I like being an aunt.

That's my piano-prodigy niece with my sister. And here's a video my nephew made on his own to thank Grandma for a gift ...

Friday, March 12, 2010


Just ran across an interesting, extended article by Andrew Sullivan in a late 2008 issue of The Atlantic titled Why I Blog. His description of the nature of the blog sounds in some ways much like essayist John D'Agata's fresh definitions of the essay form.

D'Agata (who visited UW last Thursday and Friday) talks about the essay as an attempt, an experiment, or, as he particularly describes what he calls the lyric essay in his Next American Essay anthology, "a kind of logic that wants to sing." Sullivan's terms for blogs aren't exactly the same, but the sense of unfinished-ness, of uncertainty and leap-taking, is similar. Sullivan writes of the blog phenomenon, "Its truths are provisional, and its ethos collective and messy." D'Agata emphasized during Q+A after last week's reading that in attempting to address the questions it sets out exploring, a true essay is less likely to arrive at clear answers than embody a measure of "clarity" regarding the subject at hand.

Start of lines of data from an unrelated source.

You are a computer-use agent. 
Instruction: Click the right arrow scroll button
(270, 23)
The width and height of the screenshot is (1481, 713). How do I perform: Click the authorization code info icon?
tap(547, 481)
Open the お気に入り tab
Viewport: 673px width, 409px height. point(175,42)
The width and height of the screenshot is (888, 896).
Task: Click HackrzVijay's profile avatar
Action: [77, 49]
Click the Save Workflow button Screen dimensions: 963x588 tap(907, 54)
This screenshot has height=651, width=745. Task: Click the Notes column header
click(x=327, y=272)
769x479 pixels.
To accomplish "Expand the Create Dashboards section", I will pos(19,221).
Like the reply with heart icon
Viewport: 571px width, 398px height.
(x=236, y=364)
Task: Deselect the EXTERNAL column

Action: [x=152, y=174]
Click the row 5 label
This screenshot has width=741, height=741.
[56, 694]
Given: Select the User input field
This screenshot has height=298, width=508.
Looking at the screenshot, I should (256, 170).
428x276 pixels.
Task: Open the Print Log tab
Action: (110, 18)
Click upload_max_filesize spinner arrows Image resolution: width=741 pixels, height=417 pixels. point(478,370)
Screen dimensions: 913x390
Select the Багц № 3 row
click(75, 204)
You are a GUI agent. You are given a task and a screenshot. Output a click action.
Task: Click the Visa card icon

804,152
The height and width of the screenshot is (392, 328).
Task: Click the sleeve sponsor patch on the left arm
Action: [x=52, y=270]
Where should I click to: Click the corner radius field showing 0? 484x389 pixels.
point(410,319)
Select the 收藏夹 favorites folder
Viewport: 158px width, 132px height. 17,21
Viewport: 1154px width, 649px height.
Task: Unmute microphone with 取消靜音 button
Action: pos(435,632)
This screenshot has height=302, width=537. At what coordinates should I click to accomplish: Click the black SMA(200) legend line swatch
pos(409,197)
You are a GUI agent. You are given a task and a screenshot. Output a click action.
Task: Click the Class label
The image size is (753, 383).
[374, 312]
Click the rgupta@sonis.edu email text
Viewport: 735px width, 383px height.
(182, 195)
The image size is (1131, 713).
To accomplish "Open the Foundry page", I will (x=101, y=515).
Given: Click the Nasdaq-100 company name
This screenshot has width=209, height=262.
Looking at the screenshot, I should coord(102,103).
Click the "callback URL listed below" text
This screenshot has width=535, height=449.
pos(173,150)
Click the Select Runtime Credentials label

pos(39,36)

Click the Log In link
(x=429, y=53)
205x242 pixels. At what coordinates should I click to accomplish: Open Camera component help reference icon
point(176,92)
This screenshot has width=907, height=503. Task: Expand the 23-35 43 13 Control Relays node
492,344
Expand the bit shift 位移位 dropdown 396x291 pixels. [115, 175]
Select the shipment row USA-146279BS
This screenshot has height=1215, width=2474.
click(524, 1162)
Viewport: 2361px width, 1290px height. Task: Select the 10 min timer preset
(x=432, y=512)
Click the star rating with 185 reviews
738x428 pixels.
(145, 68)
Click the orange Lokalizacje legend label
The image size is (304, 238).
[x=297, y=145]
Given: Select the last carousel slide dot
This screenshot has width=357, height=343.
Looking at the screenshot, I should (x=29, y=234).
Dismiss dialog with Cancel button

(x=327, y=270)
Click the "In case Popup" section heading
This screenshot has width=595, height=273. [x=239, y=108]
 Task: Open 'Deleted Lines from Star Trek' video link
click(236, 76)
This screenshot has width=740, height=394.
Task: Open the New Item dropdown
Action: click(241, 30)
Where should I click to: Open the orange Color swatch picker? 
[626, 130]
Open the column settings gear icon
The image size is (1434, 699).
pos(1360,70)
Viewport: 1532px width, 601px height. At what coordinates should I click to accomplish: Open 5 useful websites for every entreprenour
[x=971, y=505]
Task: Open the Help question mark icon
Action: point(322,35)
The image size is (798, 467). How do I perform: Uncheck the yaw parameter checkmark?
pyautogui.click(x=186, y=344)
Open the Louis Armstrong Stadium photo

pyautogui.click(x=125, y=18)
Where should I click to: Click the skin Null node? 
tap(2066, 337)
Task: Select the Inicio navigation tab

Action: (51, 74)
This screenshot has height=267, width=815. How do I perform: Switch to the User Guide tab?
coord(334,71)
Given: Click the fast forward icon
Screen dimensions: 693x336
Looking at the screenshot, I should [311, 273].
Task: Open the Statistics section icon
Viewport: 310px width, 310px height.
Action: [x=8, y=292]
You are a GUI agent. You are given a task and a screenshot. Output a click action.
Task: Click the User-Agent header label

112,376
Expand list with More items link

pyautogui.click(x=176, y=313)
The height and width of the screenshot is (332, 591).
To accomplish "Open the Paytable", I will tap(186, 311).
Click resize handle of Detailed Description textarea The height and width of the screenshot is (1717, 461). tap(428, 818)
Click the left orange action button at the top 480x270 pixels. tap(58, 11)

Both forms -- essay and blog -- seem comfortable with imperfection and complication. And both authors (Sullivan and D'Agata) are in the position of shaping and heralding the characteristics of these modern forms of written communication. But Sullivan and D'Agata also understand that these contemporary compositional trends are not so new as they may seem. D'Agata dedicates much discussion (in his essay anthologies) to the long-lived tradition of "essaying," as he puts it. And Sullivan roots the idea of blogging in this tradition as well, pointing to Montaigne as a kind of blogger: "Montaigne was living his skepticism, daring to show how a writer evolves, changes his mind, learns new things, shifts perspectives, grows older--and that this, far from being something that needs to be hidden behind a veneer of unchanging authority, can become a virtue ..."

Entertaining angels of a sort

There's a lovely new tavern by Sweet Melissa's in downtown Laramie, and members of the MFA bid farewell to visiting writer Edward P. Jones (The Known World) there this afternoon. Jones was with us for a month giving readings, interviews, workshops and manuscript consultations.

Jones is the last of three eminent guests to the MFA during the 2009-2010 term, and each of them have been wonderful to speak and work with. I've gleaned helpful techniques from the sentence-level style of poet Claudia Rankine's work (Don't Let Me Be Lonely), and I'm interested in her attention to what may appear at first, or to less focused faculties, to be ordinary or unremarkable.

Earlier this spring renowned journalist Philip Gourevitch visited UW for two weeks, and I'm very much in awe of his work, particularly We Write to Inform You that Tomorrow We Will Be Killed with Our Families. One particular suggestion he provided while discussing a segment of my own work was, "You're in a position to imagine sympathetically this faith community [that you're leaving]." This concern for an accurate, understanding portrayal of the complex people and events involved in a conflict (whether it be a large-scale conflict such as the Rwandan genocide or a minute, more personal one like a crisis of religious faith) is increasingly important to me, and it was good to hear Gourevitch reinforce this concern. I'm going to miss these opportunities after I leave the MFA in a couple months.